Потом снова был Мюнхен, хотя уже и не такой гостеприимный, как во время конгресса. Чем-то он даже напомнил профессору его последнего компетентного собеседника. Возможно, своим приветливым равнодушием? Но Александр Владимирович славился умением рассуждать здраво, а, здраво рассуждая, жаловаться было не на что. Диссидентство, как таковое, кончилось; скажи спасибо, что есть хоть какие-то предложения: работа на радио, лекции, телевизионная болтовня в качестве заслуженного эксперта…

Единственно, чего не хватало по-настоящему остро, так это Леночки. Упорные серебряковские поиски ни к чему не приводили. Старые и новые мюнхенские знакомые пожимали плечами, издательства открещивались: нет, мол, у нас такой переводчицы, нет и никогда не было, извините, герр профессор. Он помучился еще несколько лет и перестал искать.

Десятилетний юбилей своего переезда в новую жизнь Серебряков отмечал в мюнхенском русском ресторане. Приглашенных набралось трое — все сослуживцы с радиостанции, и каждый платил за себя. Большую часть вечера они обсуждали совершенно непонятный вопрос: почему их до сих пор еще не выгнали, да так и не сошлись ни на чем. Станцию давно уже никто не слушал; большинство бывших соратников, помыкавшись, вернулись в чумной московский гламур, остались лишь те, кто вернуться не мог. К несчастью, профессор относился к последней категории из-за не вовремя вскрытых компетентных архивов, неправильно понятых некомпетентной общественностью.

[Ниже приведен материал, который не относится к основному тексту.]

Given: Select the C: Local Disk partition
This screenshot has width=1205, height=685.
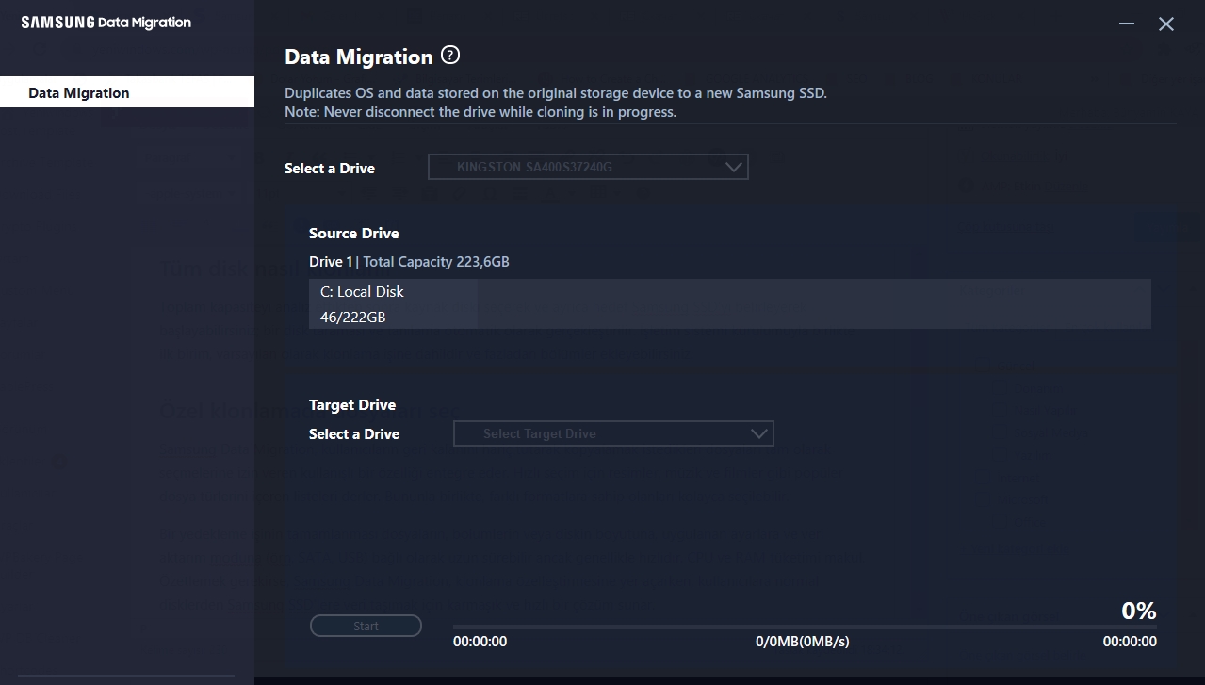Looking at the screenshot, I should point(393,303).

Выпили крепко. Ресторан был ночной и не спешил закрываться. Во втором часу ночи, когда собрались расходиться, вдруг вышел молодой, наголо обритый парень и стал петь Вертинского, аккомпанируя себе на пианино. Накатила грусть, и пришлось заказать еще, оправдывая тем самым ожидания проницательного хозяина. Когда дошло до “Где вы теперь, кто вам цалует пальцы?..” Серебряков вспомнил Леночку и загрустил еще больше.

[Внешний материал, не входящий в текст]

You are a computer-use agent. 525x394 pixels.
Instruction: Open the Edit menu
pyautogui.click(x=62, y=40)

“А может быть, с маланцем вы ушли?” — пел парень, утрируя чувство.

— С малайцем! — громко поправил профессор.

— С маланцем, с маланцем… — ухмыльнулся бритоголовый, и Александр Владимирович не стал спорить.

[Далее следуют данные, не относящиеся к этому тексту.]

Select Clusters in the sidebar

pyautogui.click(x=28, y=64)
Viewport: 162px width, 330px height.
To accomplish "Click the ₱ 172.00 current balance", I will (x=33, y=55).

Домой пришлось идти пешком, потому что наличных на такси не хватало. “Как тогда, — подумал он. — Ничего, это недалеко. Полезно повыветрить хмель. Заодно пройдусь мимо казино. Вспоминать, так вспоминать… А, вот и оно”.

Профессор уже проходил мимо, когда сверкающая дверь казино крутанулась, и на тротуар вывалился очень пьяный азиат в смокинге. Швейцар насилу успел его подхватить, утвердить в относительном равновесии и сдать с рук на руки подоспевшей блондинке.

— Леночка… — пробормотал Серебряков, не веря своим глазам.

Подвалил лимузин, вышел шофер и принялся деликатно загружать икающего хозяина на заднее сиденье. Леночка помогала, смеясь до боли знакомым смехом.

— Леночка! — крикнул Серебряков.

Сердце его бешено колотилось. Она обернулась и смерила профессора недоуменным, неузнавающим взглядом. Он шагнул вперед.

— Это я, Александр… профессор Серебряков. Мы с вами встречались… здесь…

— Вы обознались, — твердо сказала она, отворачиваясь.

Шофер уже закончил разбираться с азиатом и придерживал дверцу для дамы. Его устремленный на профессора взгляд не сулил ничего хорошего. Швейцар тоже придвинулся ближе, готовый и оградить, и воспрепятствовать. Серебряков достал визитную карточку и вытянул перед собой, как последнее доказательство того, что он — это он. Тот самый, который… Но Леночка даже не смотрела в его сторону. Серебряков сделал еще один шаг, визитка выпала из вдруг ослабевших пальцев и бабочкой порхнула в благовонное нутро лимузина. Шофер толкнул профессора в грудь и захлопнул дверцу, швейцар предусмотрительно схватил сзади за локти. Машина тронулась.

“Все-таки с малайцем, — подумал профессор, сизым голубем трепеща в грубых швейцаровых руках. — В последний раз я видел вас так близко. Пролетной пулей вас унес авто…”

— Тихо, тихо… — успокаивающе прогудел над его ухом швейцар. — Эта шлюха не про вас, господин. Разве что вы готовы заплатить полторы тысячи баксов за вечер.